La réduction des risques d’érosion et de glissements de terrain, la baisse des températures locales, la séquestration du carbone, la fourniture de nourriture et de fibres ainsi que le maintien d’un ensemble de ressources génétiques pour des cultures et du bétail adaptés aux conditions locales font aussi partie de ces services.
Les forêts couvrent environ 40 % des régions montagneuses, apportant une protection contre les catastrophes naturelles du fait de leur capacité à stabiliser les pentes abruptes, à réguler l’écoulement des eaux souterraines, à réduire le ruissellement de surface et l’érosion des sols ainsi qu’à atténuer les risques de glissements de terrain et d’inondations. A contrario, des pratiques d’arboriculture non durables peuvent aggraver l’érosion des sols et réduire l’infiltration des eaux.

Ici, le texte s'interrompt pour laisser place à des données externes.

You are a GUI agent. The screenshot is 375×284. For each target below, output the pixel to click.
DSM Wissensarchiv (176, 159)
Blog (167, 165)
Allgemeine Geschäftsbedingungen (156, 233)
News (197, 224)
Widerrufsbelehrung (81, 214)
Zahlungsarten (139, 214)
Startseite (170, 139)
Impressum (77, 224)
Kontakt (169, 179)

En montagne, les sols se constituent sous des conditions climatiques difficiles. Moins profonds et plus vulnérables à l’érosion, ils se distinguent nettement des sols des terrains de basse altitude. Ils sont aussi souvent et plus facilement dégradés par les activités humaines qui notamment éliminent la végétation et mettent les sols à nu. Or, à haute altitude, la régénération des sols dégradés et, partant, des écosystèmes, est un processus long.
Au niveau des écosystèmes, la plupart des solutions visant à remédier aux impacts des changements au sein de la cryosphère et des hautes montagnes consistent à conserver ou à restaurer la fonctionnalité des écosystèmes afin de maintenir ou d’améliorer les services écosystémiques à l’échelle locale ou régionale par le biais de solutions fondées sur la nature ou d'adaptations écosystémiques. Ces approches sont désormais considérées comme des outils d’adaptation faisant partie des contributions nationales de nombreux pays montagneux dans le monde.